Cooked meat provided increased protein, fat and energy, helping hominins grow and thrive. But Mark G. Thomas, an evolutionary geneticist at University College London, and his colleagues argue that there was another important food sizzling on the ancient hearth: tubers and other starchy plants.
The development of cooking tubers and other starchy plants made them more digestible and led to an instrumental shift in human development. So we can thank French fries for our ability to do calculus and write novels entirely in emoji. The Times explains:
Our bodies convert starch into glucose, the body’s fuel. The process begins as soon as we start chewing: Saliva contains an enzyme called amylase, which begins to break down starchy foods.

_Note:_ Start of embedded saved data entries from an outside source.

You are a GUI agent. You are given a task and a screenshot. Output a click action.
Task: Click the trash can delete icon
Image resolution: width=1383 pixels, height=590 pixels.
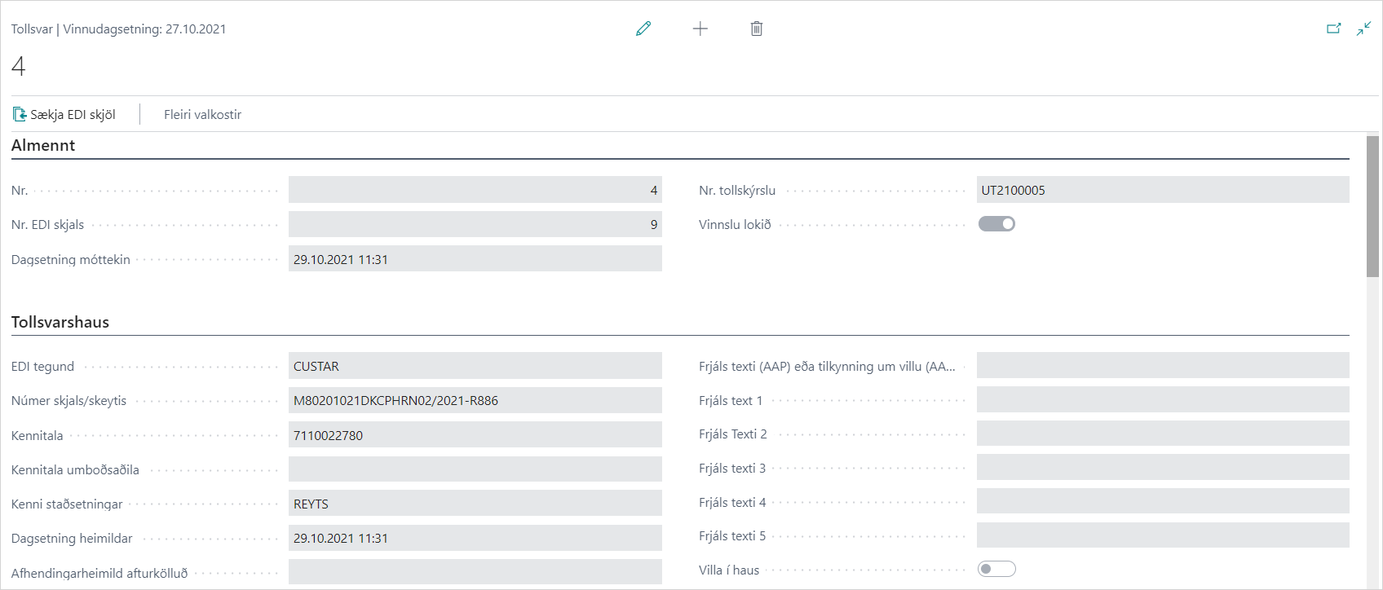757,29
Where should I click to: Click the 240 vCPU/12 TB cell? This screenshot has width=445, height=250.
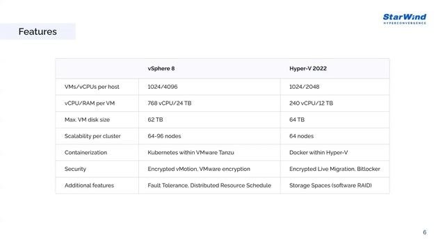click(311, 103)
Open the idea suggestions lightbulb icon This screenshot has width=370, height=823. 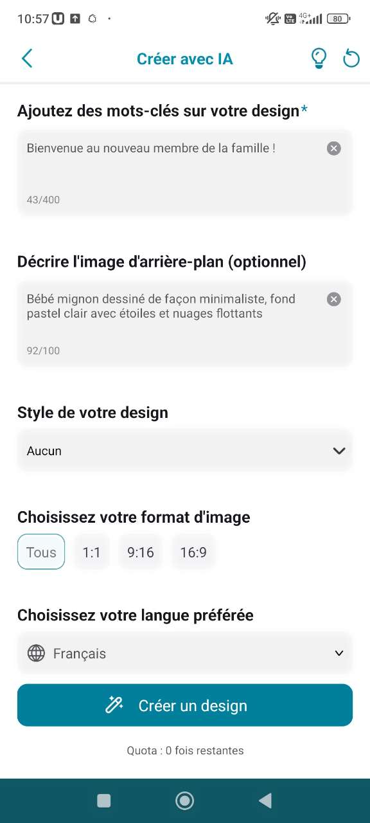click(319, 58)
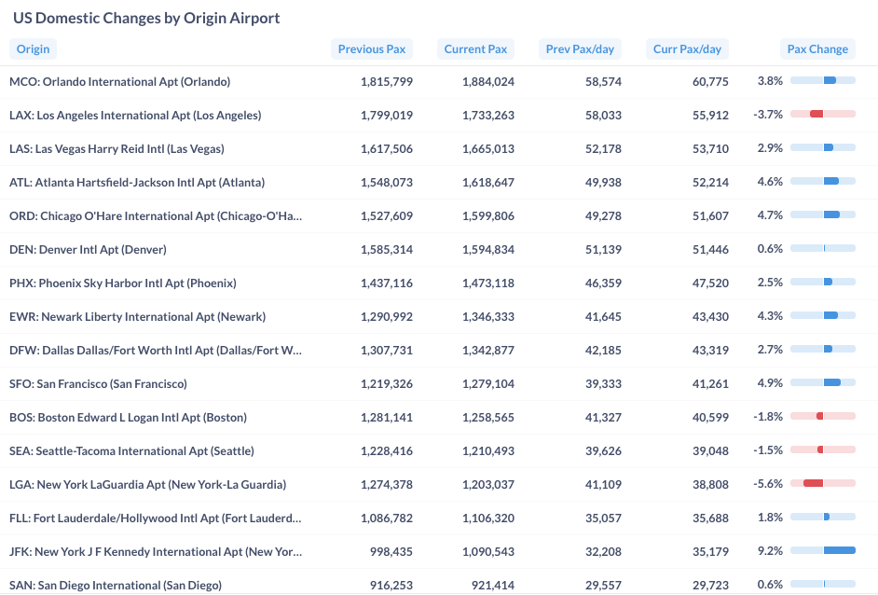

Amylase doesn’t work all that well on raw starches, however; it is much more effective on cooked foods. Cooking makes the average potato about 20 times as digestible, Dr. Thomas said: “It’s really profound.”
Cooking would have made wild tubers much more nutritious to humans, he noted, “which is not to be sniffed at, especially if you’re a very hungry Pleistocene hunter-gatherer.”
Basically, had our ancient ancestors spent all their time munching on gazelle bones instead of cooked starches, our species would have remained much like the neanderthals yelling about burpees outside your gym. A big thanks to our ancestors for throwing those tubers over the fire. Now, pass the French fries. I’ve got math to do.